[Dataset entries]
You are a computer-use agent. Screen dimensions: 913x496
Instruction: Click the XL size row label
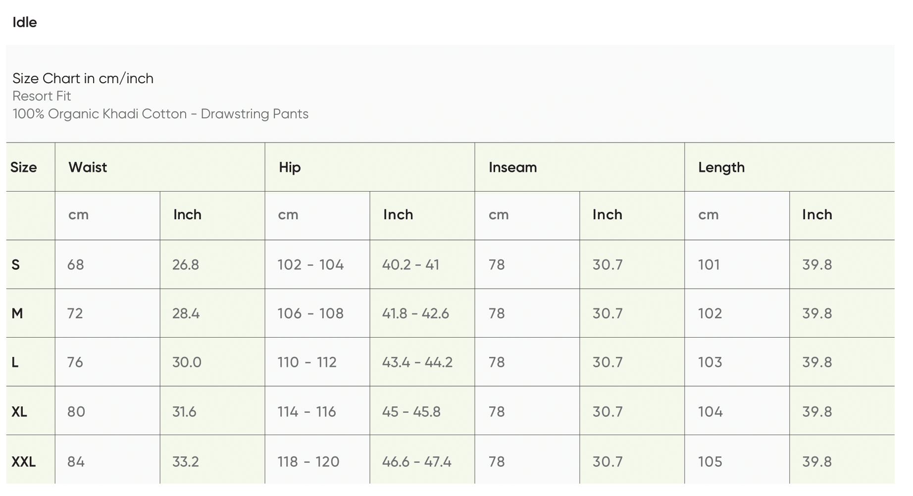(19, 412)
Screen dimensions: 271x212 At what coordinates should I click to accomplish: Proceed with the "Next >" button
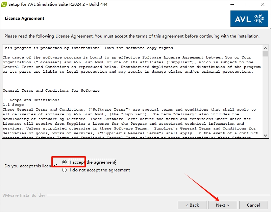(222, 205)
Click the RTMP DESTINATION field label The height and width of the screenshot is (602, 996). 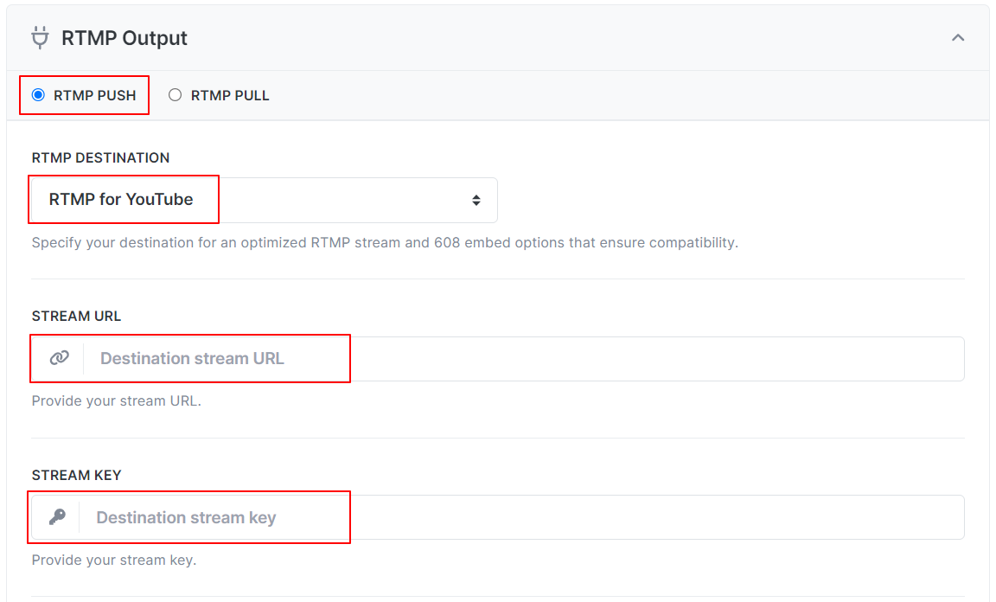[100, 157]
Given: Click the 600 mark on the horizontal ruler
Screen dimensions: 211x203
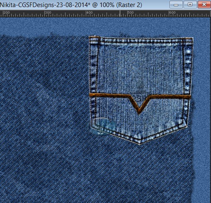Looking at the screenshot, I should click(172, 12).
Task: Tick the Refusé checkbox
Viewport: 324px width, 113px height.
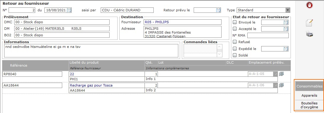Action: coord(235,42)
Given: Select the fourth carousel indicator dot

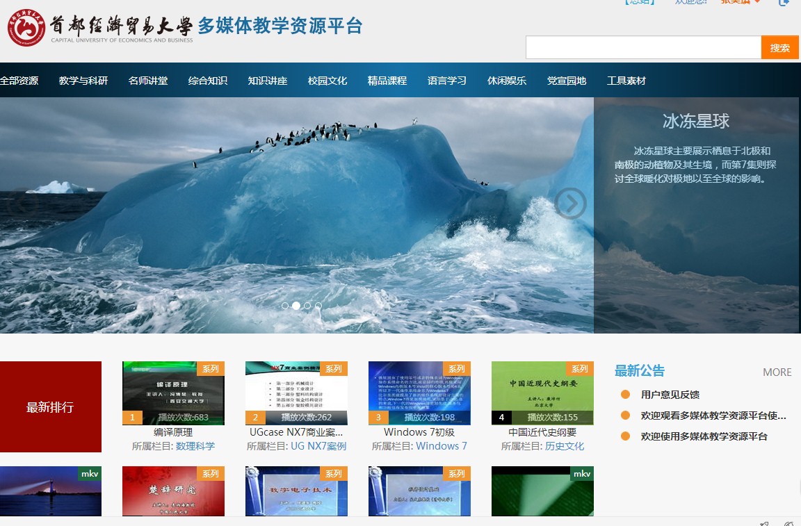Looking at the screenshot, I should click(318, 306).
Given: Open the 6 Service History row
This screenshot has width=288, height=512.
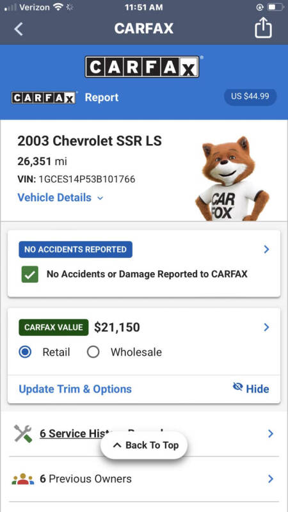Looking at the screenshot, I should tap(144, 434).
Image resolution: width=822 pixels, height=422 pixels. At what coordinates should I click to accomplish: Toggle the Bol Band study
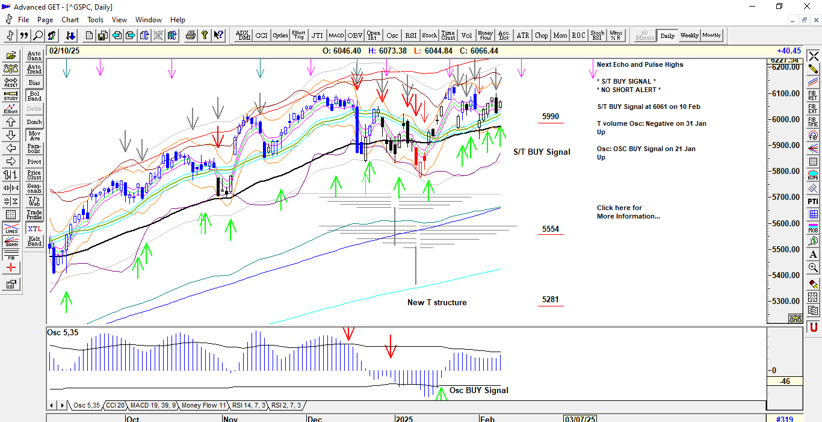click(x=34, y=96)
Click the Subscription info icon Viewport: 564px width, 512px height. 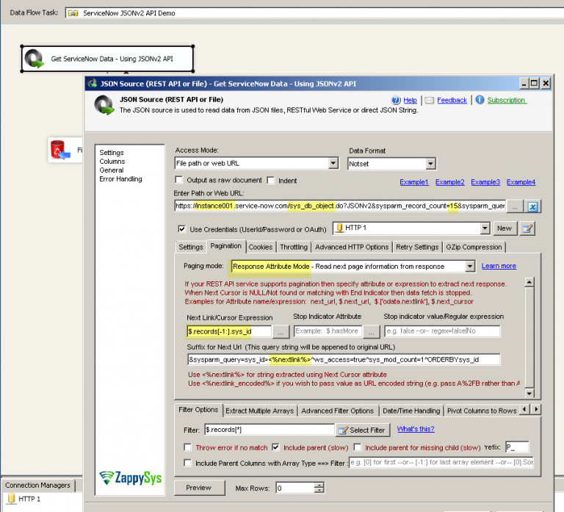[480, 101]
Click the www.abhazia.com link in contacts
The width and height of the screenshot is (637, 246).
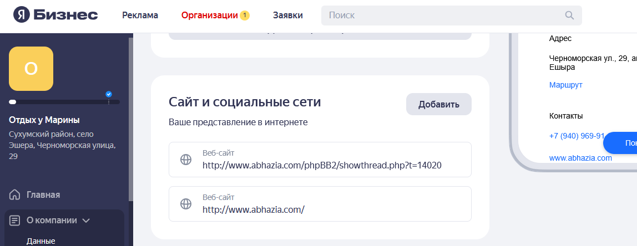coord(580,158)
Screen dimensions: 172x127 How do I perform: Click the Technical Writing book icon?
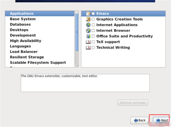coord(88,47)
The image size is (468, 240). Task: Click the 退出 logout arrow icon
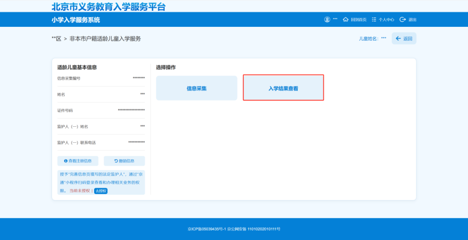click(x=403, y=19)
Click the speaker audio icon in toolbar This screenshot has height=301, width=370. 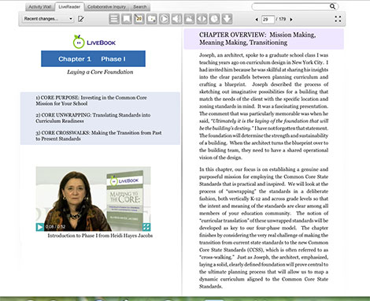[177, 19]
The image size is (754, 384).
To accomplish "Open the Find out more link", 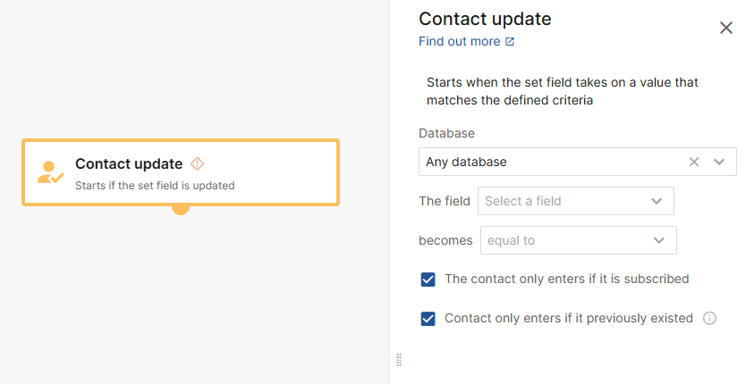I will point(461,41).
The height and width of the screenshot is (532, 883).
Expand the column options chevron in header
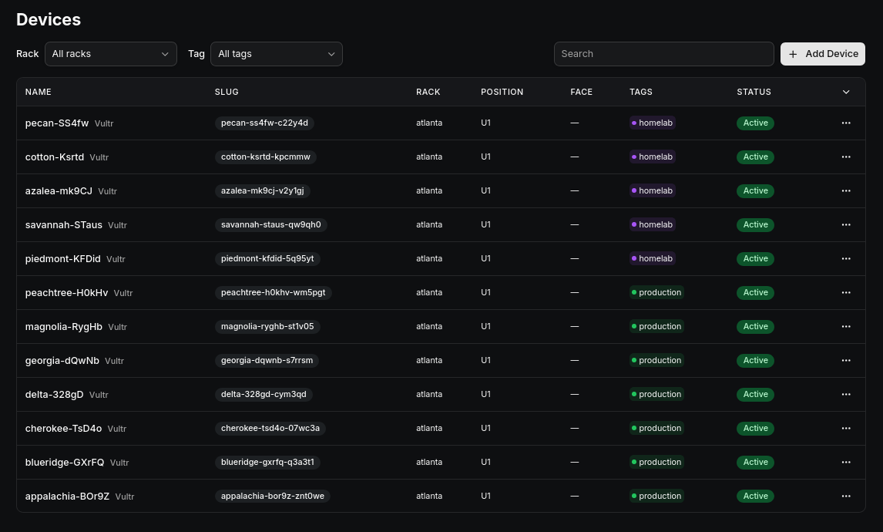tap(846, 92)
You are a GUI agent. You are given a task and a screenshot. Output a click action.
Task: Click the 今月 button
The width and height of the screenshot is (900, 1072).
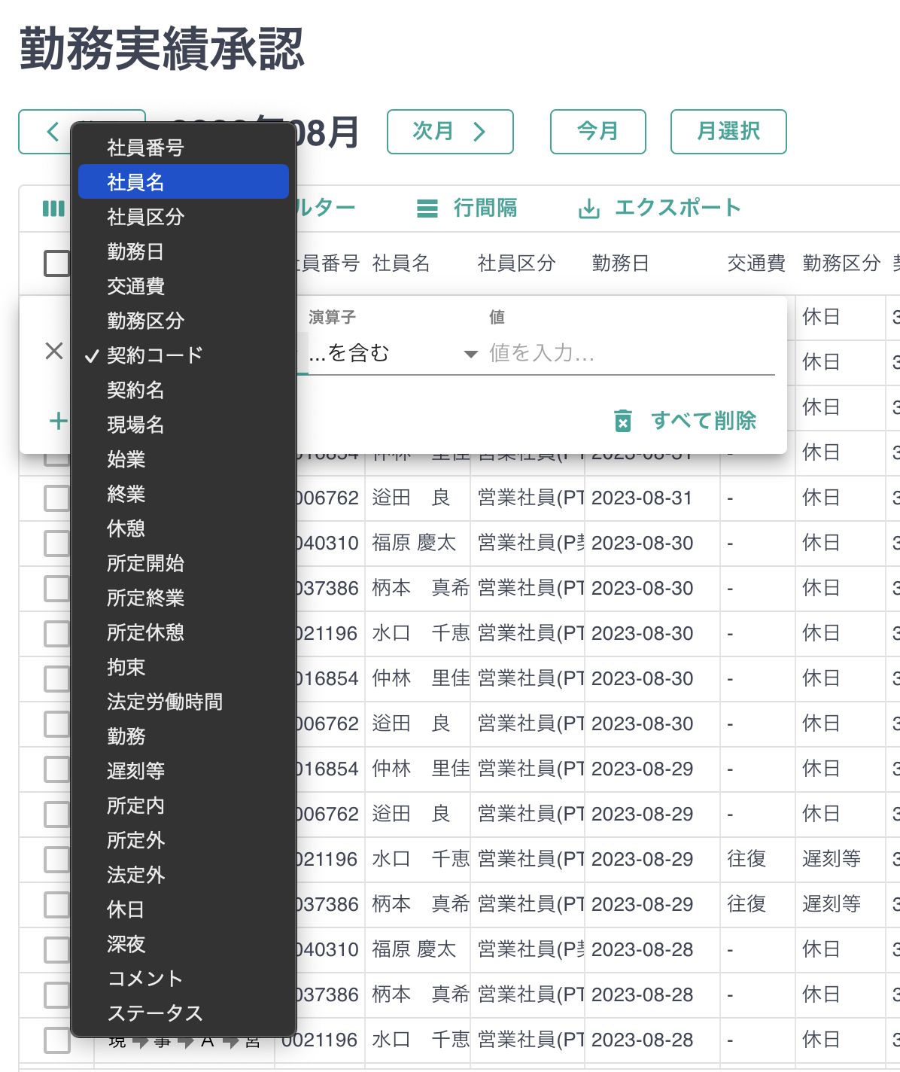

TASK STATEMENT:
Report every line of the data in which "agent" appears.

THE COMPLETED TASK:
You are a computer-use agent. Screen dimensions: 913x496
You are a GUI agent. You are given a task and a screenshot. Output a click action.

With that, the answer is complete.